Mais le président, toujours jovial, est flanqué d'un conseiller scientifique inféodé aux intérêts de l'industrie — ça vous rappelle quelque chose ? Ce n'est sans doute pas un hasard —, et ne veut rien entendre. Et pendant ce temps, la banquise de l'Antarctique par à vau-l'eau en fragments grands comme des pays européens, et le Gulf Stream commence à cafouiller. On pense à la S.-F. écologiste la plus sombre des années soixante-dix, le Troupeau aveugle de Brunner par exemple.
Si la partie scientifique du livre n'est pas négligée (avec l'effet de réel supplémentaire apporté par l'insertion des scientifiques dans leur univers professionnel ; on sent l'ouvrage documenté, voir les remerciements à la fin), elle le cède en fin de compte au contexte socio-politique. Il n'y a pas de solution technologique en vue. Et les événements extérieurs sont finalement moins importants que l'évolution intérieure des personnages. Deux d'entre eux en particulier se dégagent : Charlie, le mari qui a choisi de travailler à temps partiel chez lui pour s'occuper du bébé pendant que sa femme Anna passe ses journées au bureau — on se dit que Robinson a peut-être mis des tranches de sa propre vie dans cette création — ; et Frank, passionné de l'explication du comportement humain par des modèles de théorie des jeux, prêt à sacrifier l'éthique à ses rêves de profit, qui finit par trouver son chemin de Damas (bouddhiste !)

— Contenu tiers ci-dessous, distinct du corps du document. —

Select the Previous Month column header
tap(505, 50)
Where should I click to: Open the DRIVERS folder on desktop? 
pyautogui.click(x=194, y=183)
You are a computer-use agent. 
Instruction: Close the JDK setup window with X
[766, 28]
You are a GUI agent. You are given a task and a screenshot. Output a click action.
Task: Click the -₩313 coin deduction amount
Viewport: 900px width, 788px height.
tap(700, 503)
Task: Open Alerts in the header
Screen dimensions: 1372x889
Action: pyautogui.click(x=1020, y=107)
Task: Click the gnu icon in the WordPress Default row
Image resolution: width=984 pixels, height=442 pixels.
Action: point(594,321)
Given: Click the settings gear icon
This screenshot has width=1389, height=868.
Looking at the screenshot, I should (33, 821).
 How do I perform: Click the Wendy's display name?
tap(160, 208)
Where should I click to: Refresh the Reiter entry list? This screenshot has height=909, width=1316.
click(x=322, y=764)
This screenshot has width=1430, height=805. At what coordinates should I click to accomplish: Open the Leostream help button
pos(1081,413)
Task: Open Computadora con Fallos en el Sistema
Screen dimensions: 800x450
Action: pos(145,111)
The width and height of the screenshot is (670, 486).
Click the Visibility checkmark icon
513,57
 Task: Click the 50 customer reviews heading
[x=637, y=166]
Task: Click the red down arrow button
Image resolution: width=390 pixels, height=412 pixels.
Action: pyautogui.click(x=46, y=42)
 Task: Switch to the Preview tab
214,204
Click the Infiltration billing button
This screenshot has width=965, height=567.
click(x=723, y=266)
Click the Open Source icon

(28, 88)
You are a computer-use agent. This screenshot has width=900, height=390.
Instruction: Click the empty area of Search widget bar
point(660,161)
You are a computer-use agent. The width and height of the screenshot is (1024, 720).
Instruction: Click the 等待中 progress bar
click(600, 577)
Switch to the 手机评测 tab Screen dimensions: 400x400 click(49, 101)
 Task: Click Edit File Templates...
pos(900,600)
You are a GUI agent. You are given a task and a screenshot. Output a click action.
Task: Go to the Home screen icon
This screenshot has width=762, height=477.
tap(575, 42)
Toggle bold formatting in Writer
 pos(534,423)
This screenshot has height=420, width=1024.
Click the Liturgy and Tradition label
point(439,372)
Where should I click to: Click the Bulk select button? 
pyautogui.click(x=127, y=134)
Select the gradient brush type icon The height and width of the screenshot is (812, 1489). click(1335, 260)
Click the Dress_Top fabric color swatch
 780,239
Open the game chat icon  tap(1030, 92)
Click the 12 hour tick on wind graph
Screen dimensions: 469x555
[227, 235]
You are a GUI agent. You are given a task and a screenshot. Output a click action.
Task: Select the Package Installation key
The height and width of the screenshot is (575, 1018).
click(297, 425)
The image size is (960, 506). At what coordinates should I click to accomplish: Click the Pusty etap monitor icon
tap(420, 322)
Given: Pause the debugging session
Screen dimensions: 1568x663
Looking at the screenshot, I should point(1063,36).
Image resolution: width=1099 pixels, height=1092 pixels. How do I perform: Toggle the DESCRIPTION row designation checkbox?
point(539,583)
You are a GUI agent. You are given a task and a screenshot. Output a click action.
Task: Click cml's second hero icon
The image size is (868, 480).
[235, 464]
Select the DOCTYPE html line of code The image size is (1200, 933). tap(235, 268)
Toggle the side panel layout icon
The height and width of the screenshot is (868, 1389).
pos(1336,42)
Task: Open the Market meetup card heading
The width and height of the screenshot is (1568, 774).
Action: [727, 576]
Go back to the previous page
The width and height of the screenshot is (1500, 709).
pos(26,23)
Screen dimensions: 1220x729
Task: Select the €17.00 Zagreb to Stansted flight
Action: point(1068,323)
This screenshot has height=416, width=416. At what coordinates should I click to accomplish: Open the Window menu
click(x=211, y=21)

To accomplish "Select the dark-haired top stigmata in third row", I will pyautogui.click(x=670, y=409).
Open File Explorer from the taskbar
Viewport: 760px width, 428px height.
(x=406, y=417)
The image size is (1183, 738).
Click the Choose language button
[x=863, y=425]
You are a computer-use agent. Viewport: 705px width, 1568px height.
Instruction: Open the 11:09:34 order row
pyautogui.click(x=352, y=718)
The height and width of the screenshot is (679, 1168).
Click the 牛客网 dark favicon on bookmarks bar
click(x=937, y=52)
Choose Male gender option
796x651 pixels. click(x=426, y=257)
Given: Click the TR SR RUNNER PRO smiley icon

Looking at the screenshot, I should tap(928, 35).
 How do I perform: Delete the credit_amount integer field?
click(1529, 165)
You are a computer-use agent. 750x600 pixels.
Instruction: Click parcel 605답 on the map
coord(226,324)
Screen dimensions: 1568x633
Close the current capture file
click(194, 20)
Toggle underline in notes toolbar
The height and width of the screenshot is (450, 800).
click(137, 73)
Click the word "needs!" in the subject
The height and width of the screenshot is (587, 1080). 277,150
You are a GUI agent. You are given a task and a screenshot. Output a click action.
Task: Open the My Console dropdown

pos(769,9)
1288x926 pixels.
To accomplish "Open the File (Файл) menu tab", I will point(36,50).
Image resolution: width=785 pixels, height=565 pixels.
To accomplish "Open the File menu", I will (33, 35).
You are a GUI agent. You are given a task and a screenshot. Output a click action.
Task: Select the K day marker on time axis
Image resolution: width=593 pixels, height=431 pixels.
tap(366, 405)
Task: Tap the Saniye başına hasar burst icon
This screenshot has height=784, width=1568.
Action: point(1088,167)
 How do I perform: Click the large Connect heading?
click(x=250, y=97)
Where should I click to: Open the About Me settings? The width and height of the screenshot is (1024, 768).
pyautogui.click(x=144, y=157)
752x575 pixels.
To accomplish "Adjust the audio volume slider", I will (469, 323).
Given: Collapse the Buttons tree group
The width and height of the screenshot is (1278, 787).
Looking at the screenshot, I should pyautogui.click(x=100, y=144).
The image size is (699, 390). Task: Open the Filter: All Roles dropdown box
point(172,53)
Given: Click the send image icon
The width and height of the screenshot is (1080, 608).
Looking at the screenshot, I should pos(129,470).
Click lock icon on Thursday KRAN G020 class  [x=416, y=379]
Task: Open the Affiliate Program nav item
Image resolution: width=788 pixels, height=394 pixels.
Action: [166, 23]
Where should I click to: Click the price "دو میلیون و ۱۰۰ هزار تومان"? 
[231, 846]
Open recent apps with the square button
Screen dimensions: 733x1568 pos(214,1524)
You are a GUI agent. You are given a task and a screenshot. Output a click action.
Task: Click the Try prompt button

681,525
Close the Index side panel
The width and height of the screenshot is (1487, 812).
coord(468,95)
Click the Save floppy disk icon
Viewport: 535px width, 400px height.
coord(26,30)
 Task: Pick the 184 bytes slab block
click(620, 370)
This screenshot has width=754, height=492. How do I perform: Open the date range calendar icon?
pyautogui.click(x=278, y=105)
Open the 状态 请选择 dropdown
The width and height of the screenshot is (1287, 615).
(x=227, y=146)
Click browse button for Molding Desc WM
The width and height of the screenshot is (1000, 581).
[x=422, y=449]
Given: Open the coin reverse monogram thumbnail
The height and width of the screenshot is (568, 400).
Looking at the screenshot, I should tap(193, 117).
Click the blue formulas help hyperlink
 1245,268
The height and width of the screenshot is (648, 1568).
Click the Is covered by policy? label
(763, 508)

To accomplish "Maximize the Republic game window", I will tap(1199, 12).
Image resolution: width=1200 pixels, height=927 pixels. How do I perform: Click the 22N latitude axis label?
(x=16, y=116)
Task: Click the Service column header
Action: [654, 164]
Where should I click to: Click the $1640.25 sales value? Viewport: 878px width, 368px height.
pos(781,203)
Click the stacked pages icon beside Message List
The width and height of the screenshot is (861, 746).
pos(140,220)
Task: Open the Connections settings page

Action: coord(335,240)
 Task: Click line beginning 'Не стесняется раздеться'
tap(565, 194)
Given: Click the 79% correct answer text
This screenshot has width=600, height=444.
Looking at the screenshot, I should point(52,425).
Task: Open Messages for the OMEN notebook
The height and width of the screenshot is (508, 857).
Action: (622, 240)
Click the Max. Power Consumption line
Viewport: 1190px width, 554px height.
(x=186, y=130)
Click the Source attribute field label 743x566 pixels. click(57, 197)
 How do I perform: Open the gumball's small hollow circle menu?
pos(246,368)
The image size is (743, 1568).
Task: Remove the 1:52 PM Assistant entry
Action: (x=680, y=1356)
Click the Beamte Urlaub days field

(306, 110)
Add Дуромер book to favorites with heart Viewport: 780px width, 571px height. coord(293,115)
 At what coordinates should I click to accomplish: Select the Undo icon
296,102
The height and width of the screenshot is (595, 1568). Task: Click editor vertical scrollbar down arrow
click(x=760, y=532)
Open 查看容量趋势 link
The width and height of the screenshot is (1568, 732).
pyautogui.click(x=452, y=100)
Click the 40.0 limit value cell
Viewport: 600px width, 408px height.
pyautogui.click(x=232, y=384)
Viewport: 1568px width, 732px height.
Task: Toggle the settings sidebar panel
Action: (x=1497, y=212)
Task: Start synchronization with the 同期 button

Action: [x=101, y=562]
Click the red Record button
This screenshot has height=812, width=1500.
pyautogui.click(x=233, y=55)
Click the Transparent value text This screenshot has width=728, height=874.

Et voici un roman relativement bref qui ne m'a pas lâché une seconde. Il tient beaucoup du roman réaliste, dans son usage des décors réels, dans sa concentration sur les destins personnels. Il rappelle la veine humoristique des nouvelles “népalaises” de Robinson, elles aussi nourries d'observations de la vie quotidienne. Pourtant — et au-delà des développements catastrophiques dûs à la météo —, il appartient pleinement à la S.-F., par son désir passionné d'influer sur le cours des choses.